§ Brief
Write out the entries below unchanged, from the line with "Task: Open the Downloads arrow icon" up to and including the line with "(x=1107, y=372)", leaving the pictures out of your answer.

━━━━━ Dataset content

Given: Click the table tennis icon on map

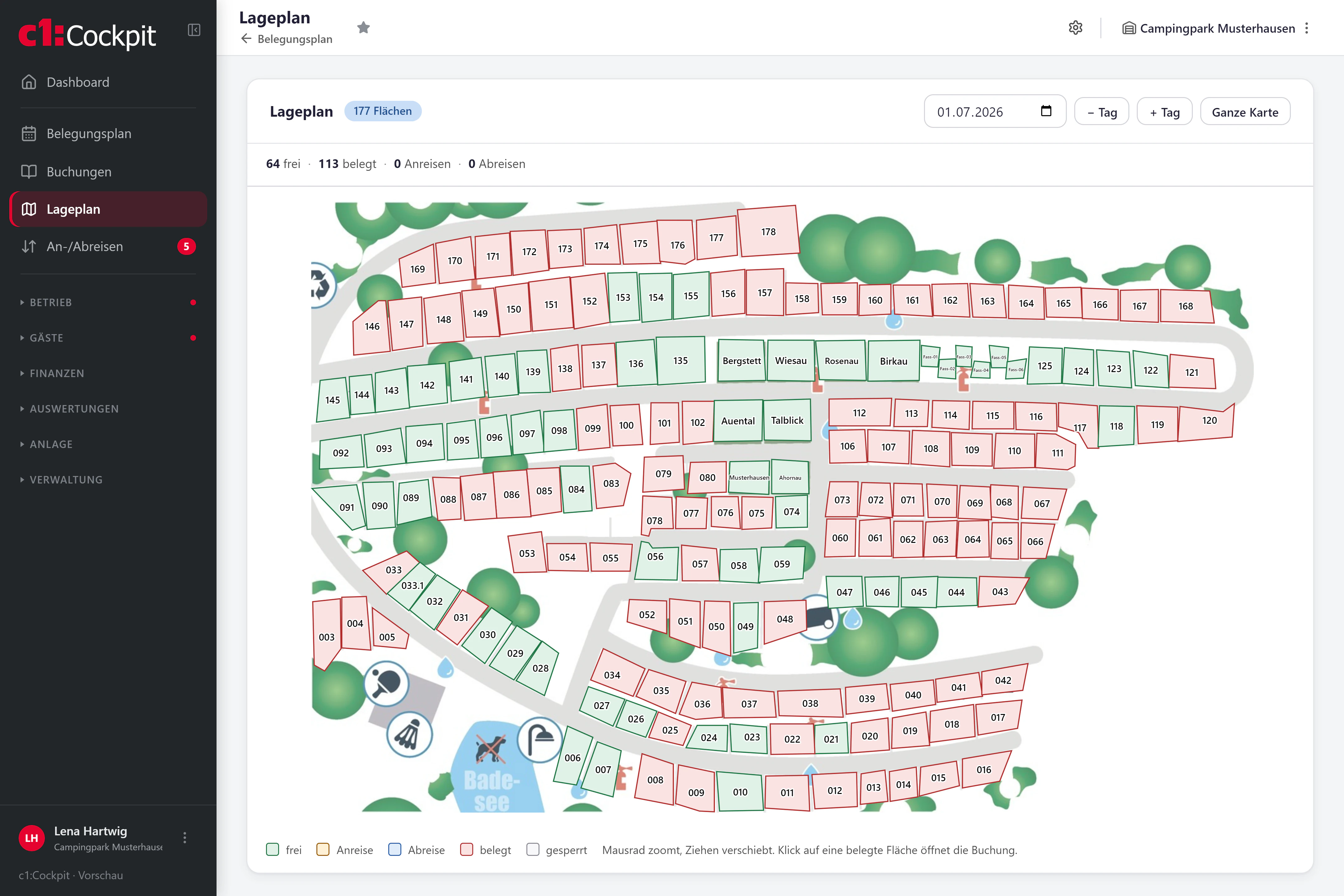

━━━━━━━━━━
━━━━━ Dataset content

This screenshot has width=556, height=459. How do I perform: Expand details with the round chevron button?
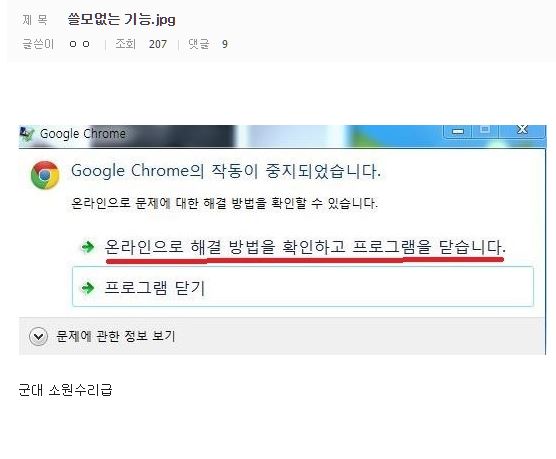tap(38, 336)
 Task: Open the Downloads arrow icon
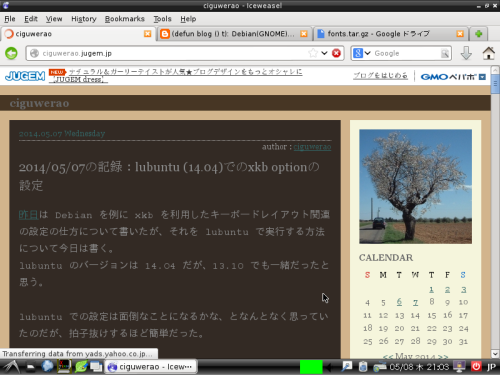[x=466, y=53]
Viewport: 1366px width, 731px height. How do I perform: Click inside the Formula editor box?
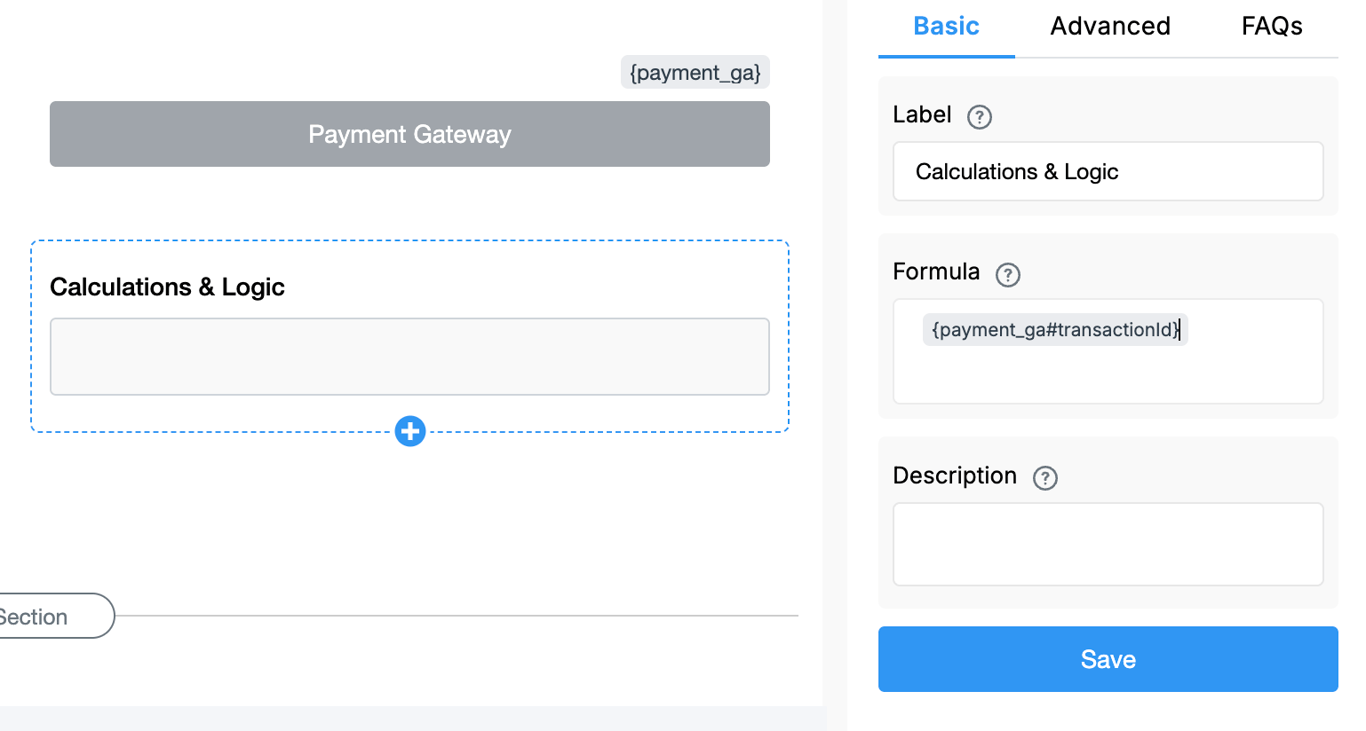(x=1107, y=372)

━━━━━━━━━━
━━━━━ Dataset content

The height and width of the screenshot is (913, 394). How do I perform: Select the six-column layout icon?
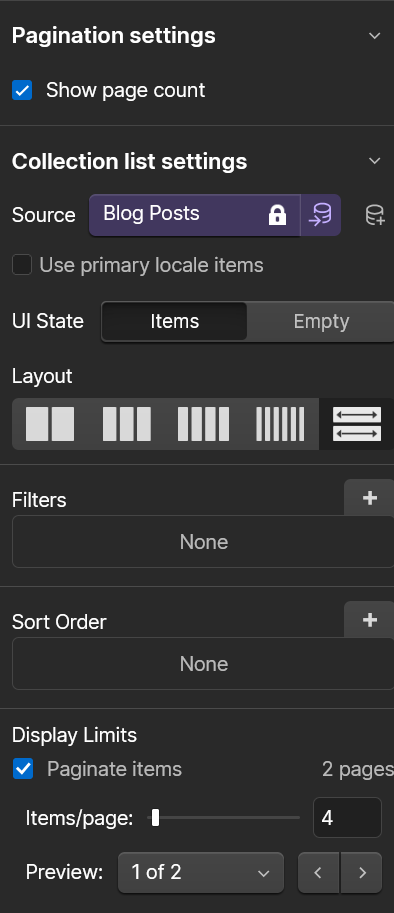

━━━━━━━━━━

§ Solved problem
 Task: Open the Downloads arrow icon
[x=466, y=53]
Viewport: 1366px width, 731px height. How do I perform: Click inside the Formula editor box?
(x=1107, y=372)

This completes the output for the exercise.